In this post week’s blog post, I will focus on one specific use of networking in apps. We’ll look at using web sockets to receive data as soon as it becomes available on the server. We’ll explore some of the available alternatives and how you can use web sockets with URLSession
in iOS 13.
Are you excited? I know I am! Let’s get started then.
Receiving updates from a web server
The simplest and possibly most well-known way to receive updates from a server is by making a request to the server with URLSession
. While it’s well-known, it’s also quite possibly the least efficient way to get real-time updates. The server only sends your app new data when it asks for new data. This means that your app should either go to the server many times to get data as soon as possible, which means that a lot of requests might come back without new data. Or alternatively, you might make fewer requests which means that it takes longer for the new data to reach your apps. This process of retrieving new data from a server is called polling.
Another way to retrieve new data from a server with URLSession
is by implementing silent push notifications in your app. Your server can send a push notification that includes the content-available
key in its apns
payload to trigger a special AppDelegate
method in your app. You can then request new data from the server and know that you will always receive new data. This is really efficient if your app limits the number of push notifications it sends by grouping updates together. If your server processes a lot of changing data, this might mean that your app receives lots of silent push notifications, which results in lots of requests to your server. Batching the notifications that are sent to your app will limit the number of requests made, but it will also introduce a delay between data becoming available on the server and your app knowing about it.

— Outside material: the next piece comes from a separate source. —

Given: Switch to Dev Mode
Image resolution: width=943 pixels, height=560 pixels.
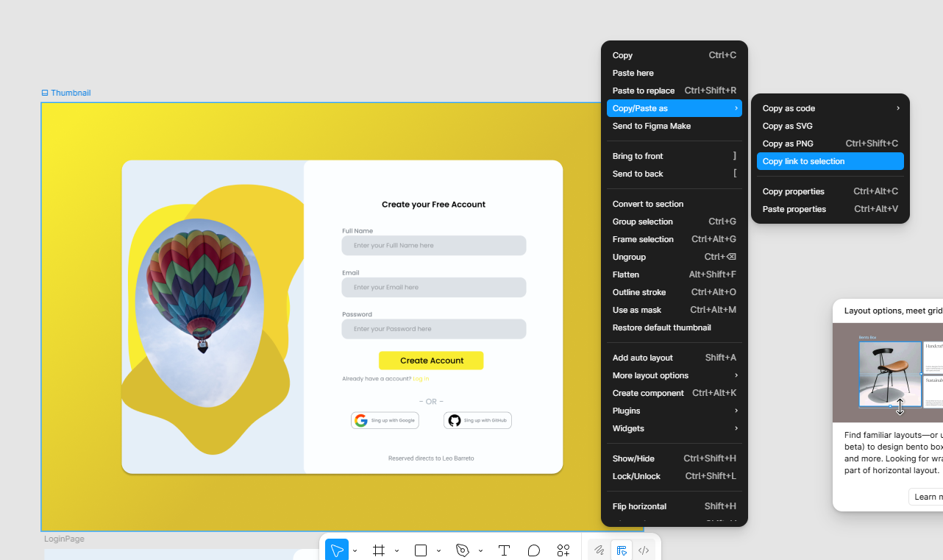Looking at the screenshot, I should [x=644, y=550].
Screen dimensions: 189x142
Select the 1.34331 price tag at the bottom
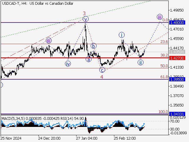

An alternative to polling and silent push notifications is long-polling. When you implement long-polling in an app, you make a request to a web server and leave the connection open for an extended period of time. Much longer than you normally would when making a request for new data. The server won’t respond to your application’s request until it has new data. Once new data is received, you can make a new long-polling request to receive the next bit of data.
Retrieving data through long-polling has the advantage of receiving new data as soon as it’s available. A potential downside of this approach is that your server will have to maintain many open connections. A properly configured server shouldn’t have too much trouble doing this though, so for receiving data long-polling is actually a pretty decent solution. A real downside of long polling is that you can’t send data over the active connection. This means that you’ll need to send a new request every time you want to send data from your app to the server. And again, in a rapidly changing environment, this could mean that your server will receive lots of incoming requests.

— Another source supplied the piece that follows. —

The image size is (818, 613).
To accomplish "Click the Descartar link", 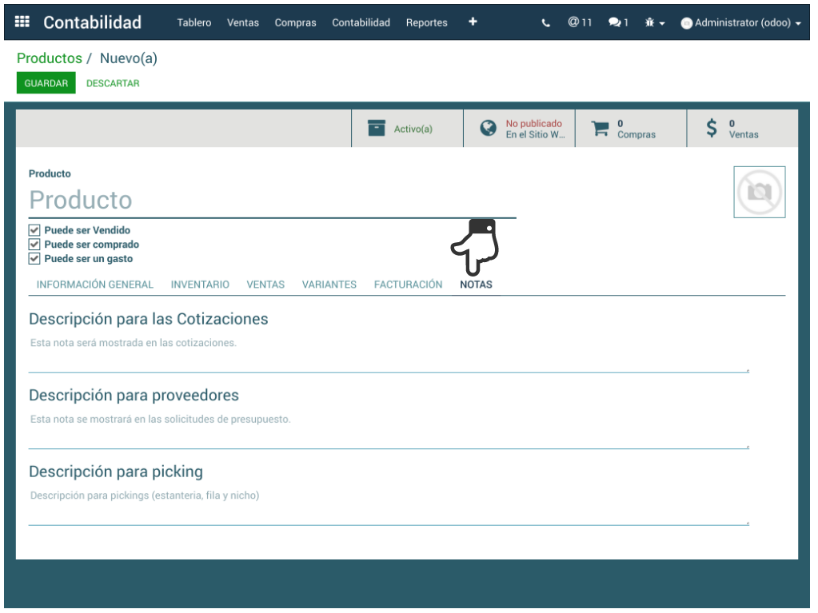I will (113, 83).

What if there was a way to use a single connection that can be kept active and is used to send and receive data at the same time? Well, you’re in luck. That’s exactly what a web socket does! Let’s see how you can use web sockets in your iOS 13+ apps using URLSession
.
Using web sockets to send and receive data
In order to understand what we’re looking at in this blog post, let’s take a quick step back and learn about web sockets from a very high level. Once you have a rough overview of how web sockets work, we’ll look at using them in an app.
Understanding web sockets
Web sockets can be considered an open connection between a client and a server. They can send each other messages, typically these messages are short to make sure they’re sent and received as quickly as possible. So while it’s possible to send a complicated JSON payload with several items over a web socket connection, it’s more likely that you’re going to send each item in your payload individually.
It might seem a little bit counter-intuitive to send and receive many smaller payloads rather than a single bigger payload. After all, when you make requests to a server in a normal setting, you want to make sure you don’t make too many requests and favor a single larger request over several small requests, depending on your exact requirements, of course.
When you’re dealing with web sockets, you don’t send requests. You’re sending messages. And since you’re already connected to the server, you don’t incur any extra overhead when you send many small messages to the server. And since your ultimate goal when using a web socket is often communication with as little latency as possible, it makes sense to send any messages you have for the server as soon as possible in a package that is as small as possible so it can be sent over the network quickly.
The same is true for server-to-app communication. A server that supports web sockets will often prefer to send your app small messages with data as soon as the data becomes available rather than batching up several messages and sending them all at once.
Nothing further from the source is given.